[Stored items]
==============================

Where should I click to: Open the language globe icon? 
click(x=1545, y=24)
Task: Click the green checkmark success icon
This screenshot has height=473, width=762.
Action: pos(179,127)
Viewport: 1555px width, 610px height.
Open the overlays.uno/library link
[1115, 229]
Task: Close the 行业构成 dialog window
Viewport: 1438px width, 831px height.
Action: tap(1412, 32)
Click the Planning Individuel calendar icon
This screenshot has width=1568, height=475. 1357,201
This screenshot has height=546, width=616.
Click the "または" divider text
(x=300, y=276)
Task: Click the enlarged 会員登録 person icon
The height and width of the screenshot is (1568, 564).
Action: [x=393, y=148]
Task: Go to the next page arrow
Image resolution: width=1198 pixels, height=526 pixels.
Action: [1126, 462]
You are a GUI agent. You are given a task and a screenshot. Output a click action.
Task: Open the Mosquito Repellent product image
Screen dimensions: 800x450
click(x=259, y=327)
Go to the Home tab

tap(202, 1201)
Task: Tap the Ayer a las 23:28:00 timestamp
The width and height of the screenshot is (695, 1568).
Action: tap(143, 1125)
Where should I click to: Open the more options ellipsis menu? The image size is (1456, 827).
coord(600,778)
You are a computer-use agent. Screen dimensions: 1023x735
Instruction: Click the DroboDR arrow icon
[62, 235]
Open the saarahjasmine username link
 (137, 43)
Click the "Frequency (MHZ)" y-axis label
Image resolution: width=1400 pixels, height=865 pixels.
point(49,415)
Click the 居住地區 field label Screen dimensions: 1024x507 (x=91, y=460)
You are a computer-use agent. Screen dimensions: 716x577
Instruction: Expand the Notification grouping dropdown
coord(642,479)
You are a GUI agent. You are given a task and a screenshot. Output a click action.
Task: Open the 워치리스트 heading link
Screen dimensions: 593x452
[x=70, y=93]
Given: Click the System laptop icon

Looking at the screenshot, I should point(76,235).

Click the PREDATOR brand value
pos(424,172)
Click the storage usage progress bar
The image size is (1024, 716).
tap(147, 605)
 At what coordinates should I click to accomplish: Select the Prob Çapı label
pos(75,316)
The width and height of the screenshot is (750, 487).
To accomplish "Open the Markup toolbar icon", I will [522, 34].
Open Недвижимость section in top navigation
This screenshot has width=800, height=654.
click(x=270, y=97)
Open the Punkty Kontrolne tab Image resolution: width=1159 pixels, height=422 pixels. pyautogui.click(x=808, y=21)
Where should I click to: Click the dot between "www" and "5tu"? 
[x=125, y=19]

==============================

ACTIVITY: Only a number should come back: the count of lines above that include "agent".

REPLY: 4